Unsurprisingly, this statement is off.
First, “Why are blue collar jobs now mostly non union?” Because Republicans have done everything they can to hurt unions. Right to work states are now more than half the country, and who wanted it that way? Then they drive taxes down to nothing for corporations into these states, and actively try to poach Upper-Midwestern, Northeastern, and West coast jobs to come to some glorified tax haven in the Southeast.
Then “Who represents non-union blue collar workers?” …Uhhh, still the Democratic Party, which has been responsible for every working class program ever created in the United States.
The Democratic Party has come up with Social Security, Medicare, Medicaid, the GI Bill, Pell Grants, rent controlled-apartments, WIC, food stamps, unemployment benefits, basically the entire social safety net, refusals to privatize social security, refusals to gut public pensions (most of which serve the middle class), Obamacare statutes like letting adults under 26 stay on their parent’s insurance or getting rid of insane “pre-existing condition” loopholes, public housing, and so many other things I’ve forgotten them.
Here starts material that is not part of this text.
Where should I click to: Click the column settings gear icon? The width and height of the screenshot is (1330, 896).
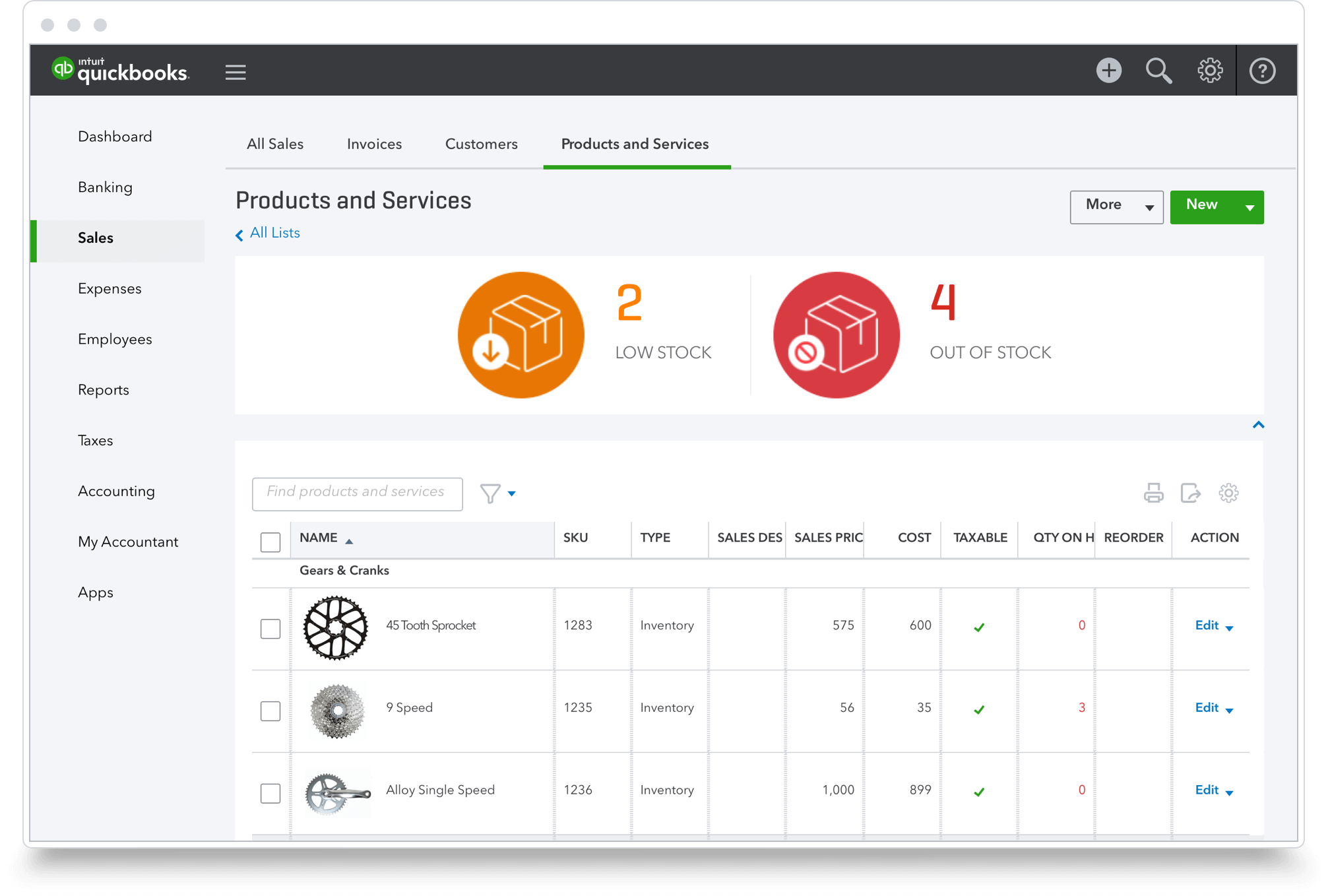(x=1228, y=491)
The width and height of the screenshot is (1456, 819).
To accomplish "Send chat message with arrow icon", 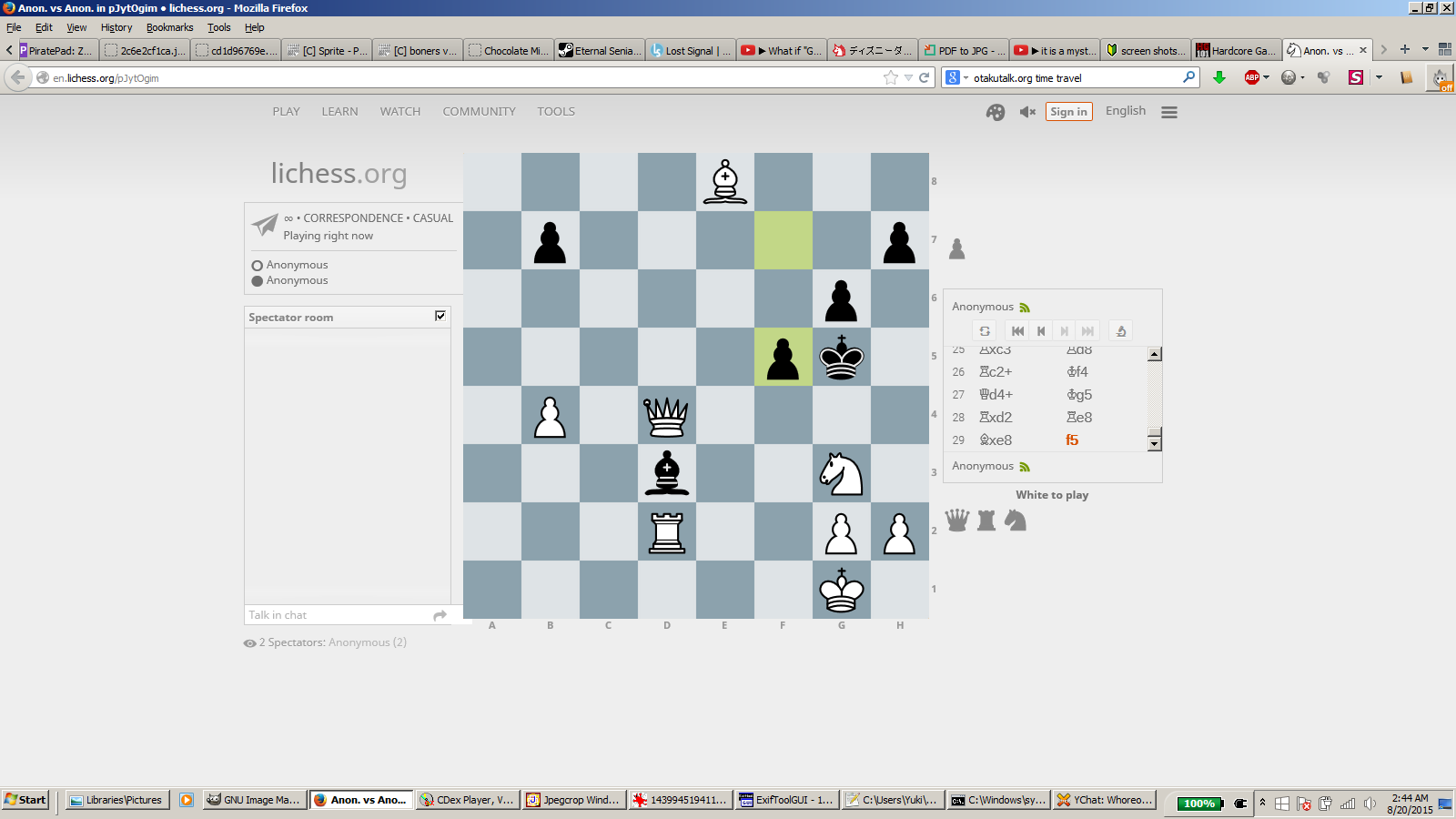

Even now, Biden passed the third stimulus without a single Republican vote (even Mitch McConnell admitted that stimulus package directly helped blue collar families in Kentucky), and not that many for a “bipartisan” infrastructure package—which would, of course, disproportionately benefit the working class.
Republicans are for tax cuts for people that don’t need them, and deregulation so big companies can become monopolies. That’s it. [Even something like NAFTA, which unequivocally did hurt the working class in the U.S. and is often blamed on Bill Clinton was actually started under George H.W. Bush, as international trade agreements take years to pull off.]
If people are saying Republicans have somehow embraced the working class because Trump talked tough about immigration, well, the man literally hired illegal immigrants to work at his properties. And the wrong talking point of how “Trump got tough on China” overlooks that he actually had a Chinese bank account with 25 million in it, and it’s mostly Chinese money funding his “Truth Social” boondoggle. For him, Chinese investors are the new Russians: the only people willing to invest in a man Goldman Sachs called “radioactive.”
[That’s not my definition of “getting tough.” Of course, these are the same Republicans who believe Trump could’ve stopped Putin’s invasion of Ukraine because Putin was afraid of Trump–instead of the exact opposite being true.]
Trump is a billionaire who’s been sued 1,400 times (mostly for fraud), had his university dissolved for fraud, his charity dissolved for fraud, paid less taxes than some poor people and any working class person, and bankrupted on things it didn’t seem possible to bankrupt like casinos, but was still given more money to gamble.
That Republicans think a man who inherited 400 million dollars from his father and was often thought of as the real-life Gordon Gekko pre-Presidency is some champion of the working class only shows how absolutely delusion and out-of-touch the Republican Party actually is towards the working class. But that’s not too surprising when you consider Mitt Romney was the vulture capitalist son of an ex-Governor, and then the Bush dynasty (HW was the son of Senator Prescott Bush). John McCain has been their only nominee that even comes from the working class in the last three decades—which you can’t say that about Clinton, Obama, and Biden.